Deemed loan relationships: shares with guaranteed returns: outstanding third party obligations: repos and stock loans
Shares subject to repo, stock loans, etc
This guidance applies to companies that hold shares up to 21 April 2009
S524 applies where the investing company ‘holds a share’ in the issuing company. It would be possible for the company to retain the economic rewards of that ownership but not actually hold that share, and thus avoid being taxed on the interest-like return it is earning.
Accordingly, CTA09/S522(4) treats a company which does not ‘hold’ a share as continuing to do so in certain circumstances where the share has been transferred to another person. The circumstances are where the share has been transferred:
- under a repo or stock lending arrangement (see CFM46000 and CFM74000), or
- under a transaction which is treated by TCGA92/S26 (see CG78600 onwards) as not involving any disposal.

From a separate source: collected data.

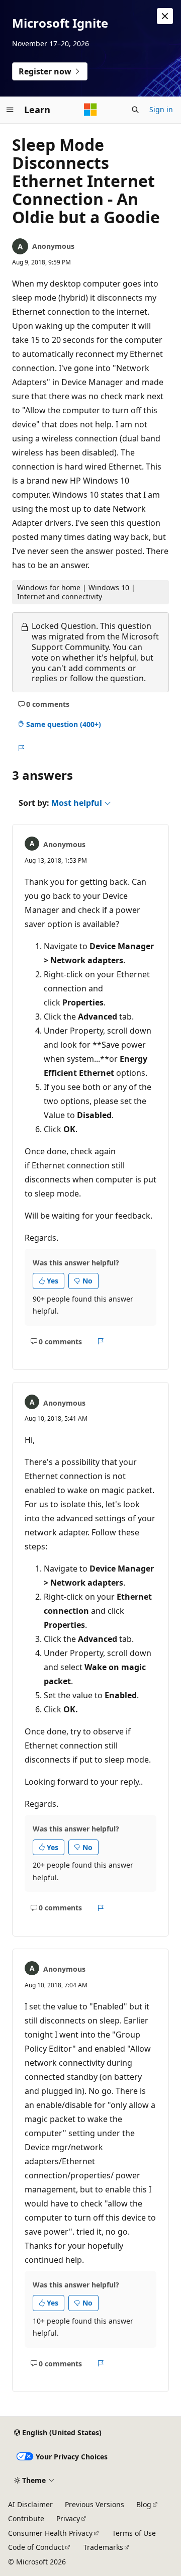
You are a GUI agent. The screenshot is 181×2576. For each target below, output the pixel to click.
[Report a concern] (21, 748)
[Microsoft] (90, 109)
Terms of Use (134, 2533)
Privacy (68, 2518)
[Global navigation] (10, 110)
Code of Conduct (36, 2547)
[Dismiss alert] (165, 16)
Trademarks (103, 2547)
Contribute (26, 2518)
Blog (143, 2504)
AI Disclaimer (30, 2504)
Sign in (161, 109)
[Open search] (135, 110)
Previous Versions (94, 2504)
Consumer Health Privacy (50, 2533)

In each of these types of transaction, the transferor company effectively retains the economic benefit of ownership of the share.
Where S522(4) applies, the issuing company is treated as continuing to hold the share. If the other party to the transaction is also a UK company, that other company will actually hold the same share as a matter of fact, so that for tax purposes two companies hold the shares at the same time.
But this does not mean that both companies would be subject to a charge under S524. That is because normally the investing company would continue to benefit economically from the increase in value in the share, and under UK and international GAAP only that company would be required to account for that benefit. This is the same principle as applies to a standard UK market repo or stock lending transaction. If, exceptionally, the counterparty company is entitled to some or all of any value increase during the term of the transaction, then each company would be expected to account for its share and tax would follow that allocation.